Airlines are likely to close the outgoing financial year with 22-23 per cent traffic growth, making it one of the best for the sector, even though the pressure on their bottom line is increasing as oil prices are on a northward-ho, says a report. “Airlines are maintaining healthy load factors backed by low fares. But since oil prices are on an uptrend, impact on profitability in Q4 is inevitable as average ATF price during the quarter are 37.9 per cent higher YoY, while the yields continue to remain under pressure,” says an Icra report. The fuel cost per ASKM increased to Rs 1.16 in January from a low of Rs 0.82 a year ago, and the same is expected to increase further in February and March, according to Icra. Backed by competitive pricing, the industry reported stellar passenger load factor of 84.4 per cent during the first 10 months of the year, which is also one of the best amongst the key markets in the world. The PLF stood at 88.3 per cent in January. The aviation industry has reported YoY passenger traffic growth of 23.2 per cent during the first 10 months of the current financial year and is heading towards completing one of the best years in terms of passenger traffic growth, says the report.

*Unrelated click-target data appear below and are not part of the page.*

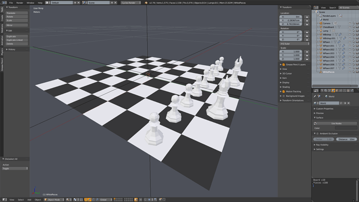Image resolution: width=359 pixels, height=202 pixels.
Task: Open the Object Mode dropdown
Action: (x=54, y=200)
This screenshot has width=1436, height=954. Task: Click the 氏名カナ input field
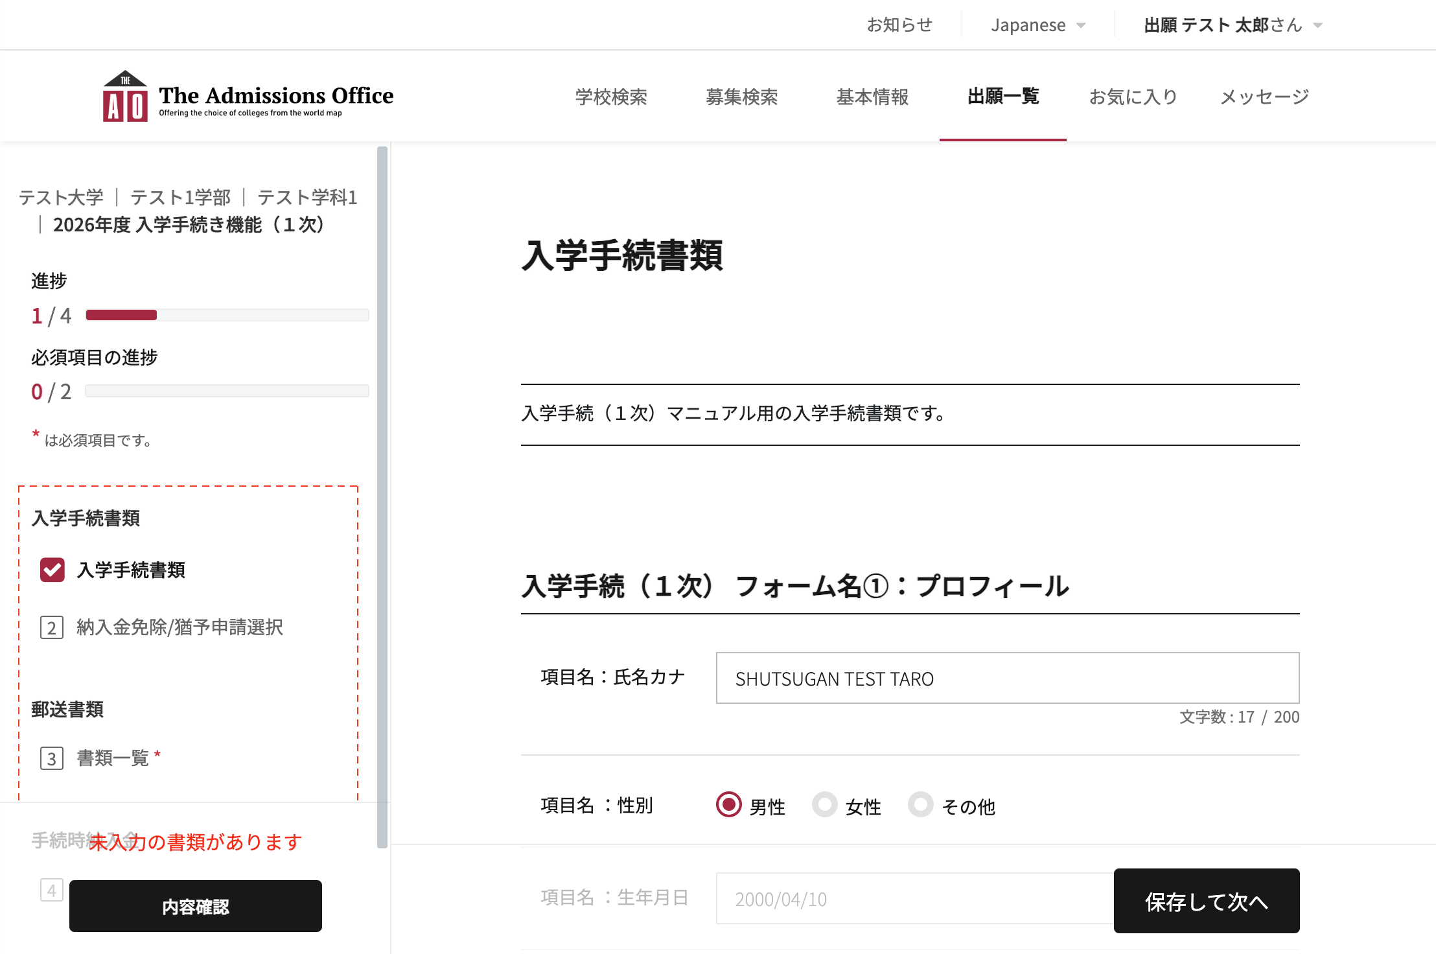click(1007, 678)
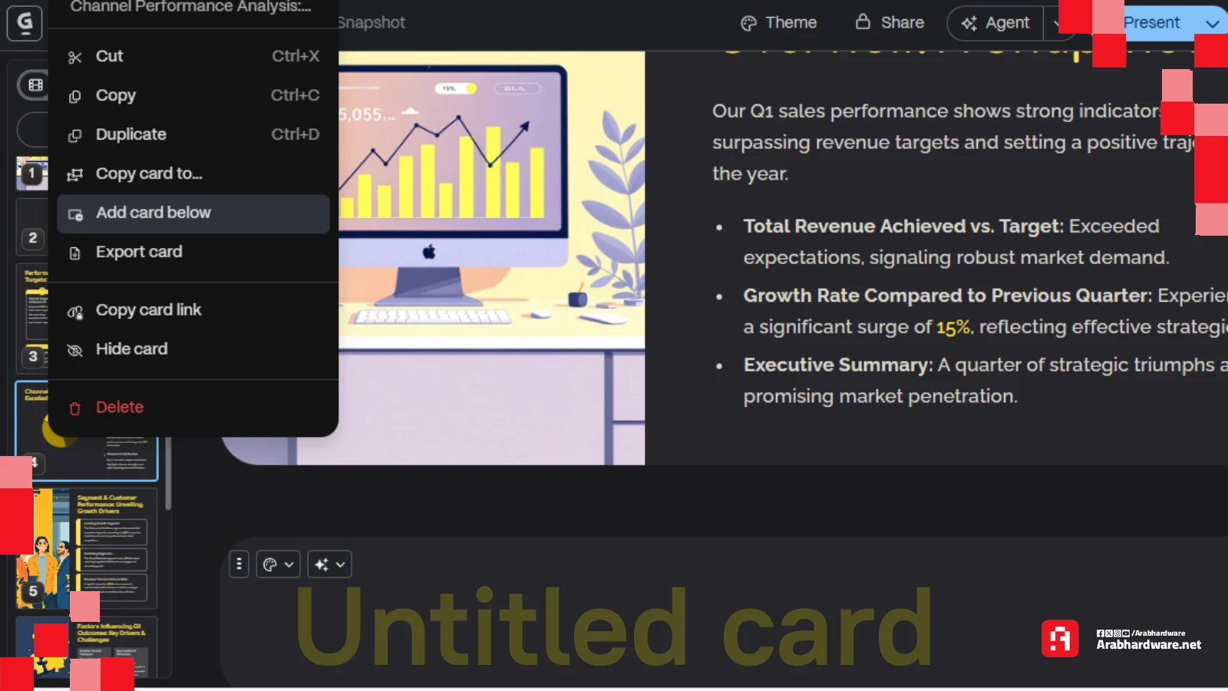Click the Share button
The height and width of the screenshot is (691, 1228).
pyautogui.click(x=890, y=23)
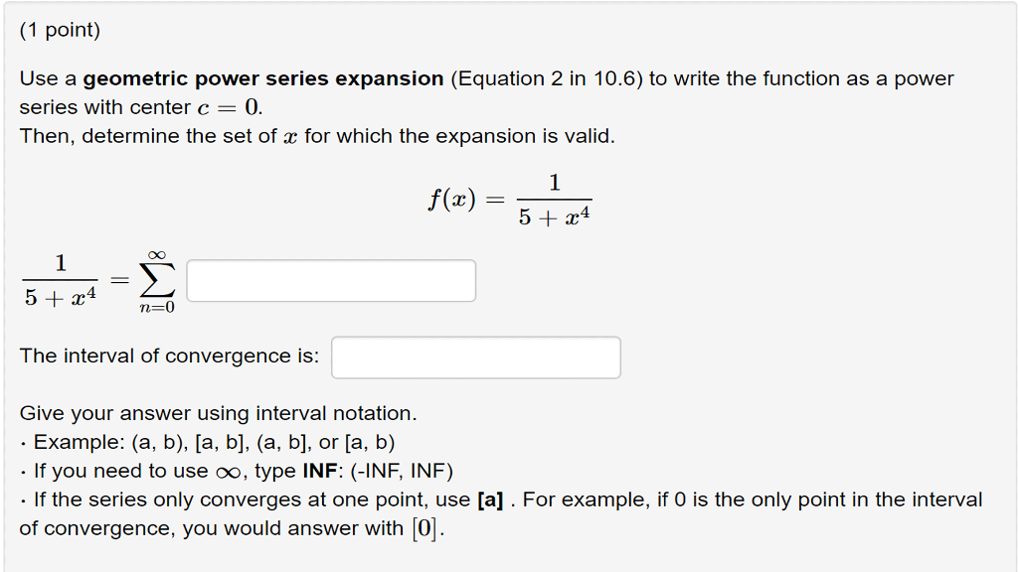Click the '(-INF, INF)' example text
The height and width of the screenshot is (572, 1018).
[402, 471]
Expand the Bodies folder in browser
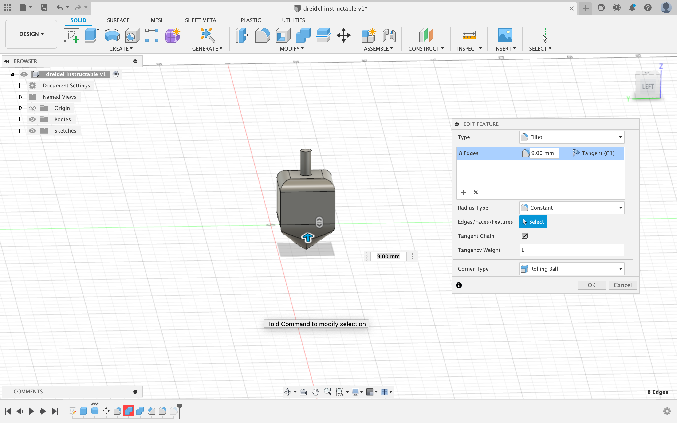This screenshot has height=423, width=677. (20, 119)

The domestic passenger growth for last five years stood at 12.9 per cent, 5.3 per cent, 4.6 per cent, 15.5 per cent and 22.1 per cent, and the industry is likely to surpass the last year growth rate, making the domestic market the fastest growing in the world.
In January, traffic growth rose to healthy at 25.3 per cent, while the international traffic growth was moderate at 8.8 per cent. For the full year till January however this is the highest in world with 17.8 per cent growth in traffic.
The industry capacity, measured in available seat kilometres or ASKMs, reported 20.6 per cent YoY growth during the first 10 months of the year. Except Air Costa and Air Pegasus (which halted operations since August 2016), all the airlines reported capacity growth during the year.